> PASSAGE SHOWN:

- Green belt ‘Ley del Mar Menor’ around the Mar Menor lagoon has been increased to 1500m after concerns about fthe uture of the biggest saltwater lagoon in Europe
By Andrew Atkinson
The green belt ‘Ley del Mar Menor’ around the Mar Menor lagoon has been increased after concerns about the future of the biggest saltwater lagoon in Europe.
The Ley del Mar Menor was put in place on November 2 – four months after being initially passed in July – banning the use of fertilisers within 1500metres of the coast.
The regional president of Murcia, Fernando López Miras, had criticised the State Government saying that they need to give the order stopping the spills of nitrates to the lagoon, as reported in The Leader earlier this year.
The president denied that there are pending regional orders to stop the spills of the Albujón ravine, that flows into the Mar Menor, and warned at the time the lagoon degrades every day and it will only be a matter of weeks before it becomes a thick ‘green soup’ again – if the central government does not act.
The head of the Autonomous Executive said that it is not true that the autonomous community has the authority to instruct the Segura Hydrographic Confederation (CHS) to act on the spills from the Rambla del Albujón, and had insisted that all the power, through which 6 tons of nitrates enter the Mar Menor, are held by the State through the Ministry of Ecological Transition.
“Enough of blaming everybody else. It is necessary to act on the problems – now – before it becomes too late and it is turned into green soup by a proliferation of algae and chemicals,” he said.
Following the declaration on November 2 only ecological and sustainable agriculture is now permitted, thus reducing the amount of nutrients – and other materials – washed into the Mar Menor by flooding (floodwater); natural drainage from farmland of the Campo de Cartagena.
Following waste entering the lagoon in 2006 ‘algal bloom’ turned the water green – repeated in 2019 and once again this year.
Political parties, water infrastructure authorities, crop farmers, agriculturalists, biologists and fisheries have been part of the discussions amongst others that lead to the Regional government of Murcia pass the Mar Menor legislation last December – banning fertilisers from areas within 500metres of the shoreline.
Now, no more than 170kilos of nitrogen per hectare annually can be used within the 1500m limit.
Also a three year period on the construction of new greenhouses, along with the opening of new livestock farming concerns has been imposed, with crop rotation limits coming into place in the next two months.

> TASK INSTRUCTIONS:
**a.** In the Mar Menor article, what is the most nitrogen per hectare that can be used each year within the 1500m limit?
**b.** List every group that the Mar Menor article names as having taken part in the discussions that led to the legislation.
**c.** Reproduce everything in the Mar Menor article from "The head of" down to "Campo de Cartagena.".

> EXERCISE DATA:
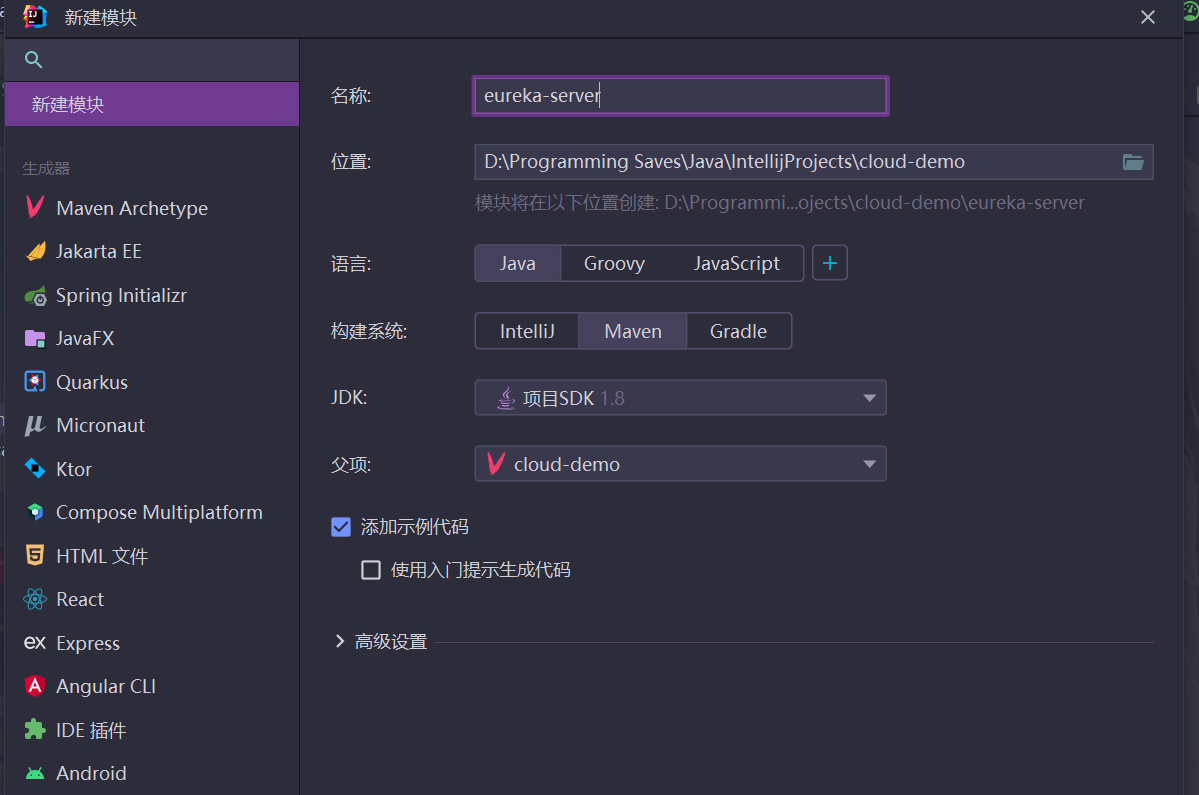Browse for location with folder icon
This screenshot has height=795, width=1199.
click(1133, 162)
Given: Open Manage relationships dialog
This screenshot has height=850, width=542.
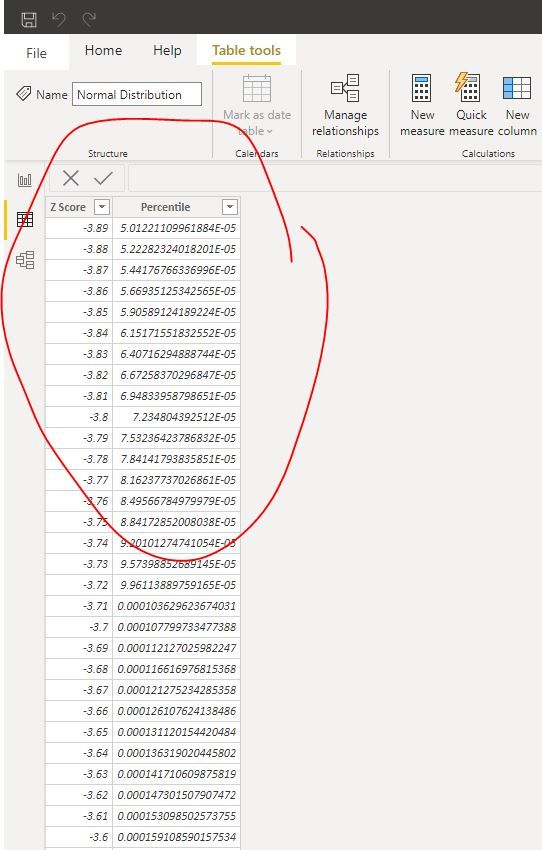Looking at the screenshot, I should click(x=345, y=105).
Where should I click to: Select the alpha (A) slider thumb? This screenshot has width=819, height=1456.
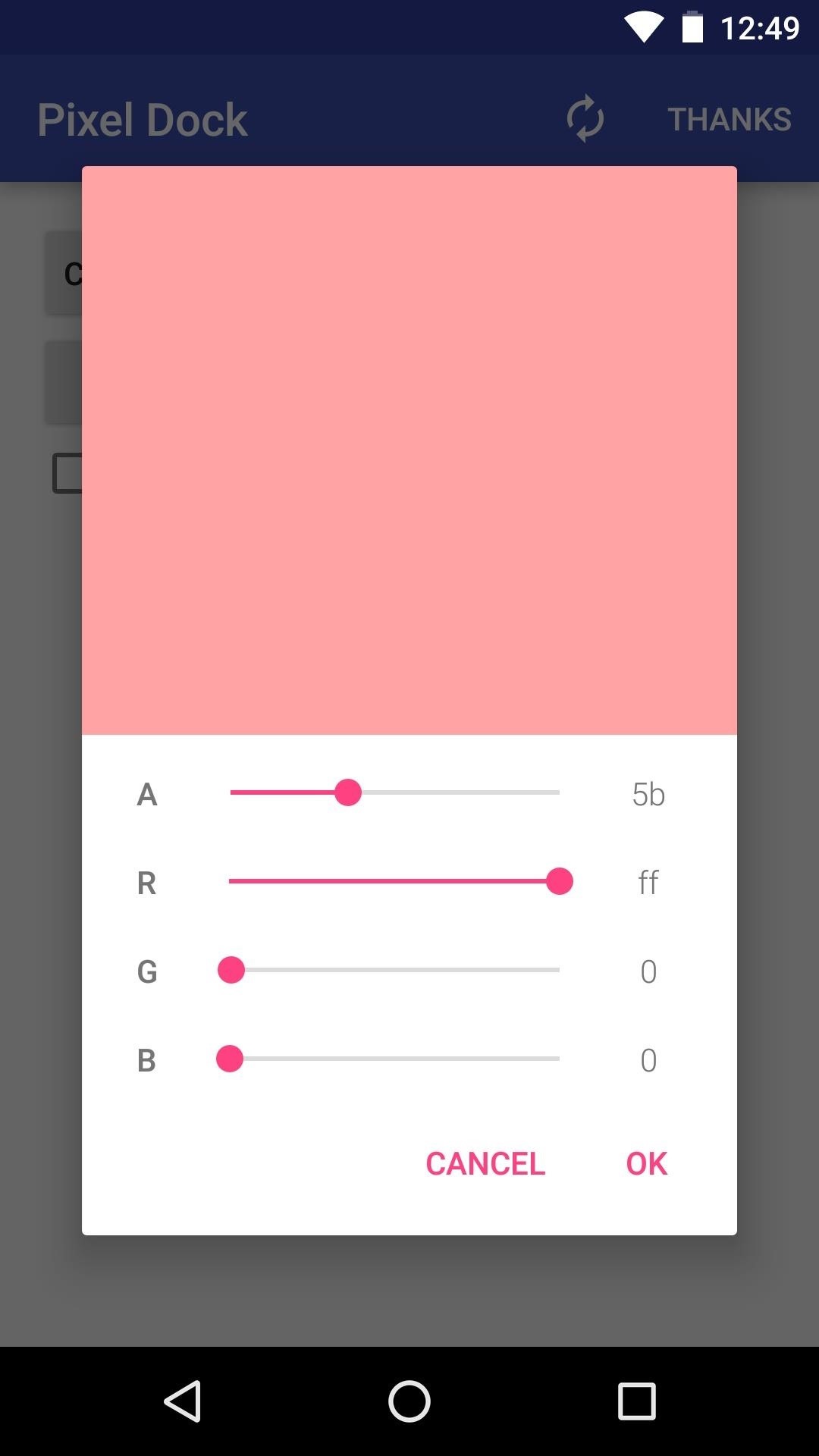tap(348, 792)
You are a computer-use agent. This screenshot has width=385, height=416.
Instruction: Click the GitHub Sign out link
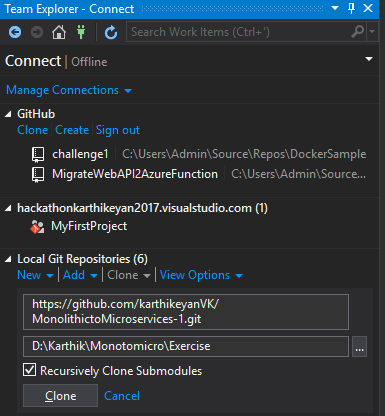point(118,130)
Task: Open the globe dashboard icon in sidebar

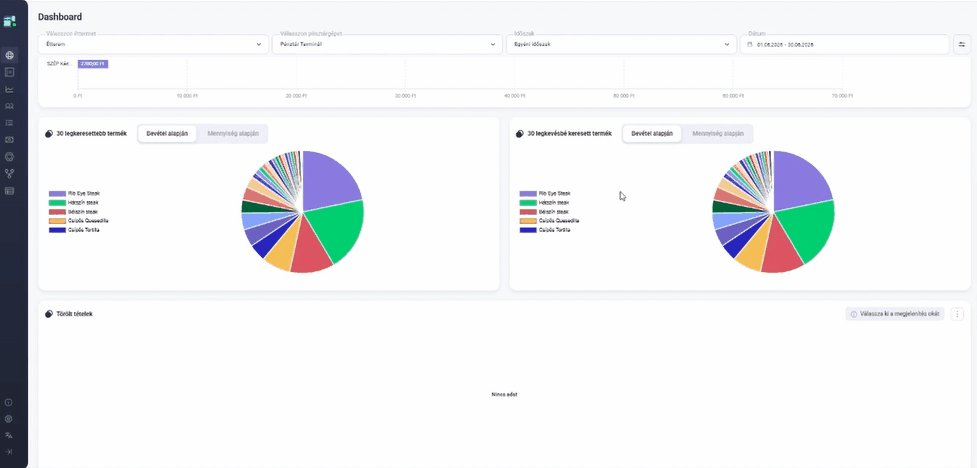Action: tap(9, 55)
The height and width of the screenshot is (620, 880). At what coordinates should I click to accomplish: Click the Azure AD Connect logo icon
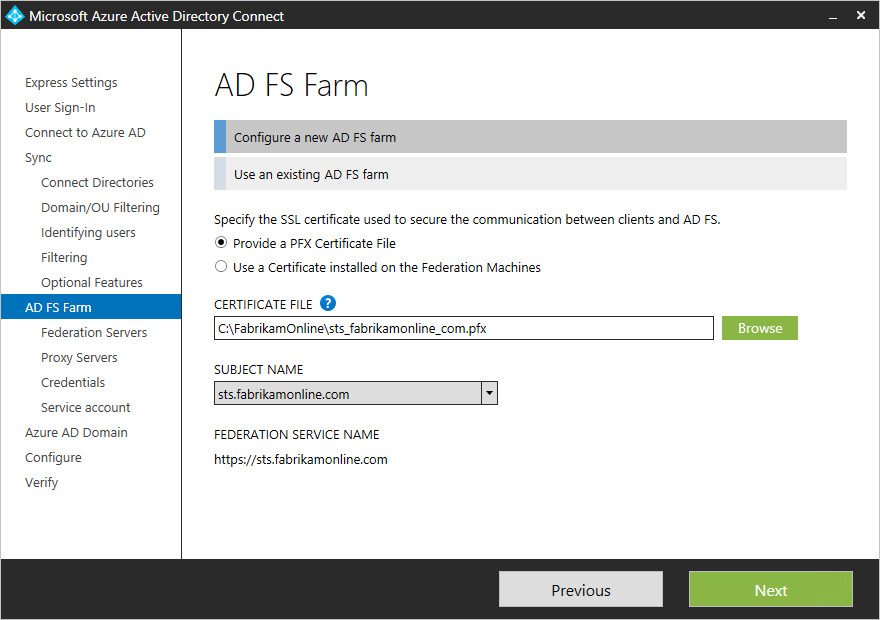click(14, 15)
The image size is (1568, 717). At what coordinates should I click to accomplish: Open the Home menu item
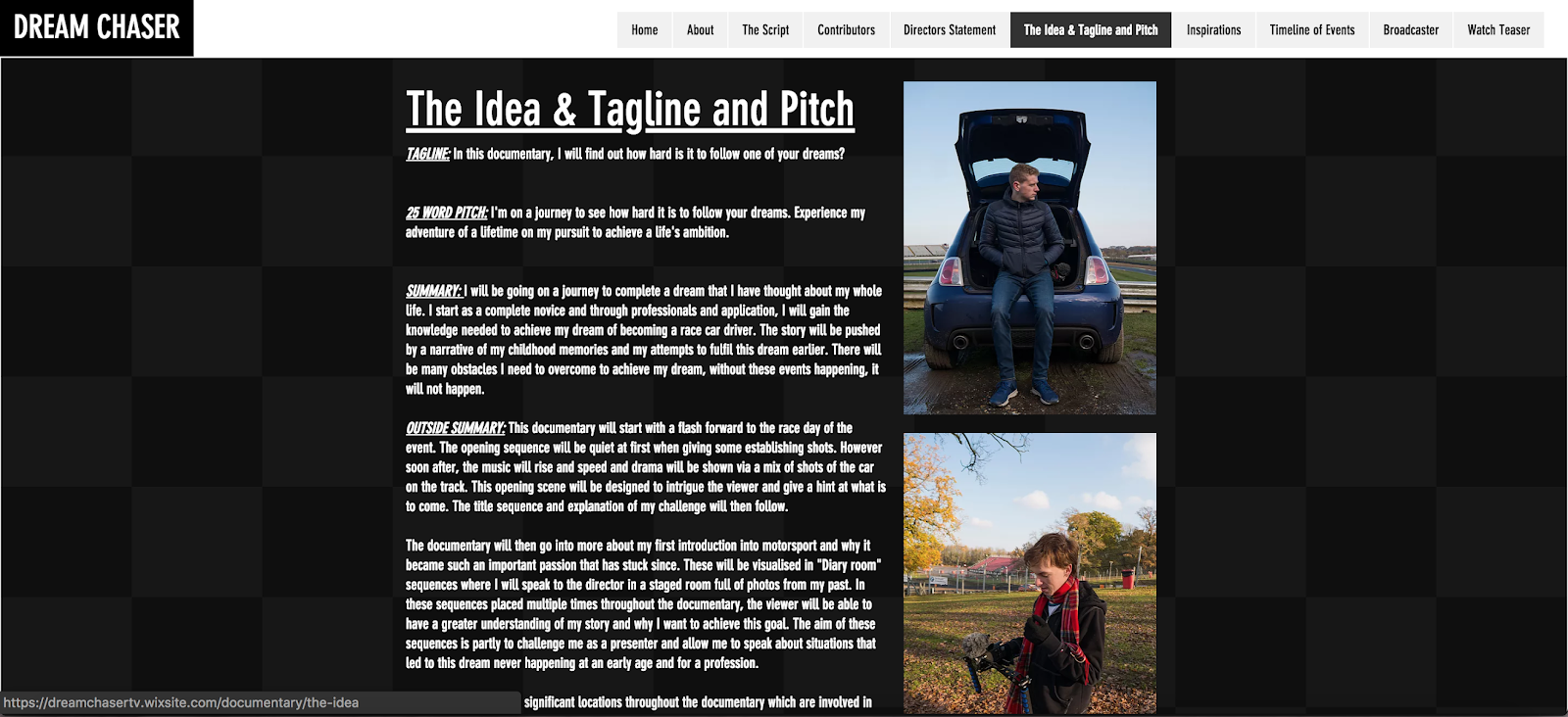point(645,30)

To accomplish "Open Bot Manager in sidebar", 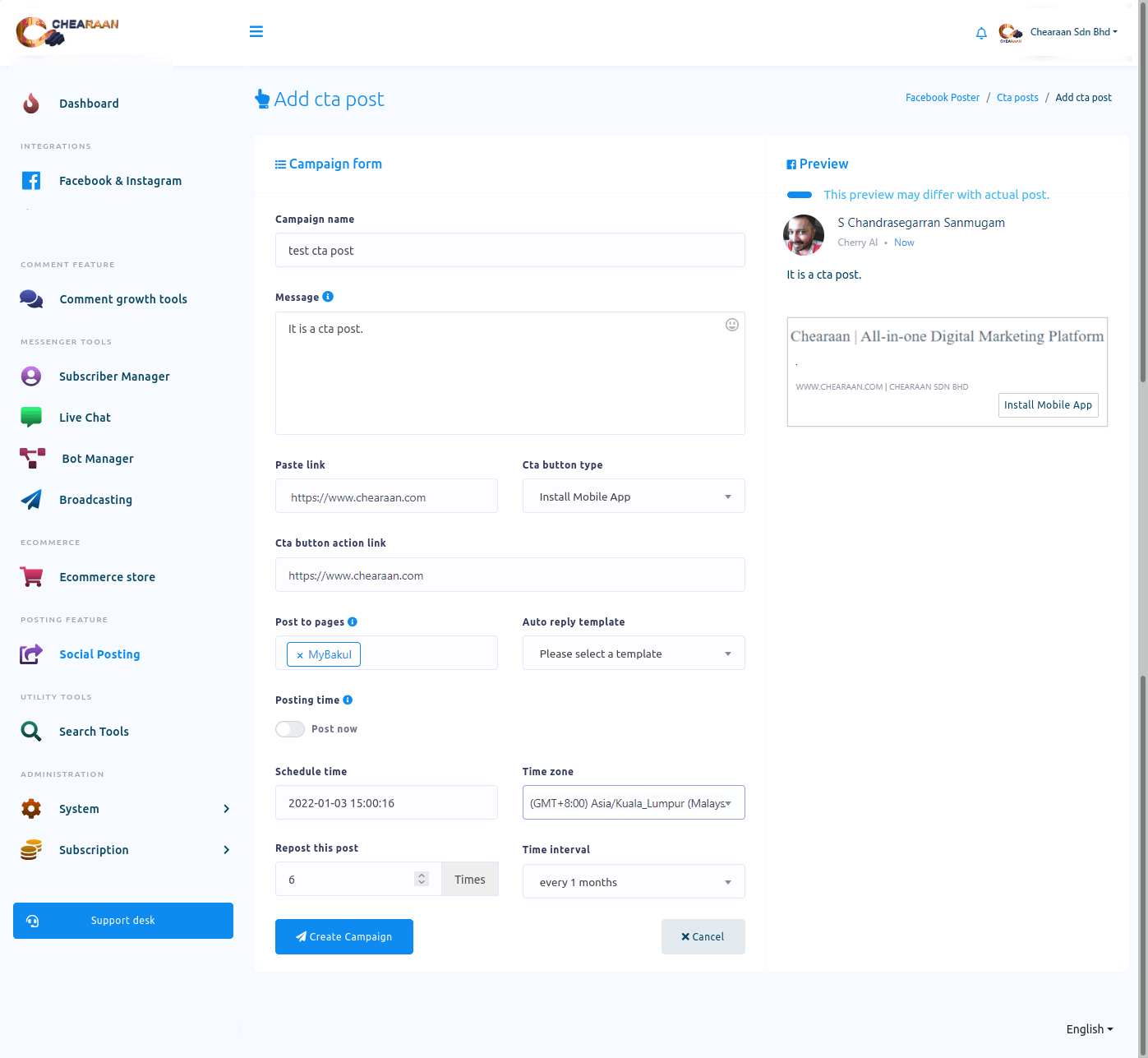I will click(x=97, y=459).
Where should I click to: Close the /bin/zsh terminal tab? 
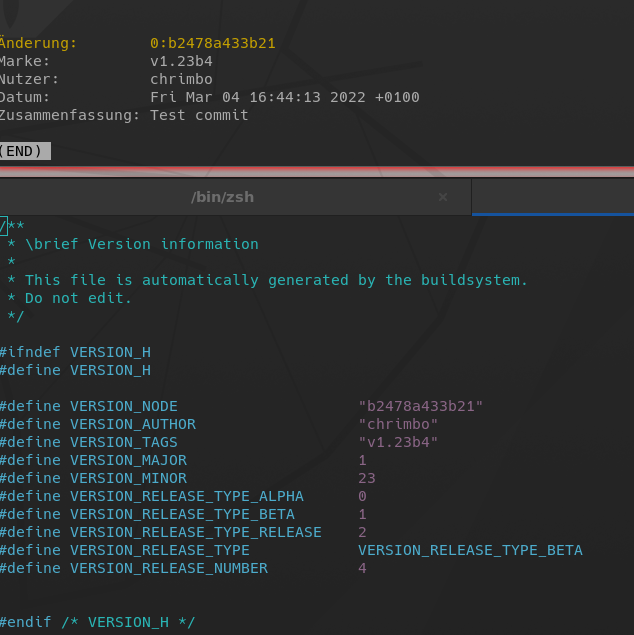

> ANSWERS BY ITEM:
**a.** No more than 170 kilos of nitrogen per hectare annually.

**b.** Political parties, water infrastructure authorities, crop farmers, agriculturalists, biologists and fisheries.

**c.**
The head of the Autonomous Executive said that it is not true that the autonomous community has the authority to instruct the Segura Hydrographic Confederation (CHS) to act on the spills from the Rambla del Albujón, and had insisted that all the power, through which 6 tons of nitrates enter the Mar Menor, are held by the State through the Ministry of Ecological Transition.
“Enough of blaming everybody else. It is necessary to act on the problems – now – before it becomes too late and it is turned into green soup by a proliferation of algae and chemicals,” he said.
Following the declaration on November 2 only ecological and sustainable agriculture is now permitted, thus reducing the amount of nutrients – and other materials – washed into the Mar Menor by flooding (floodwater); natural drainage from farmland of the Campo de Cartagena.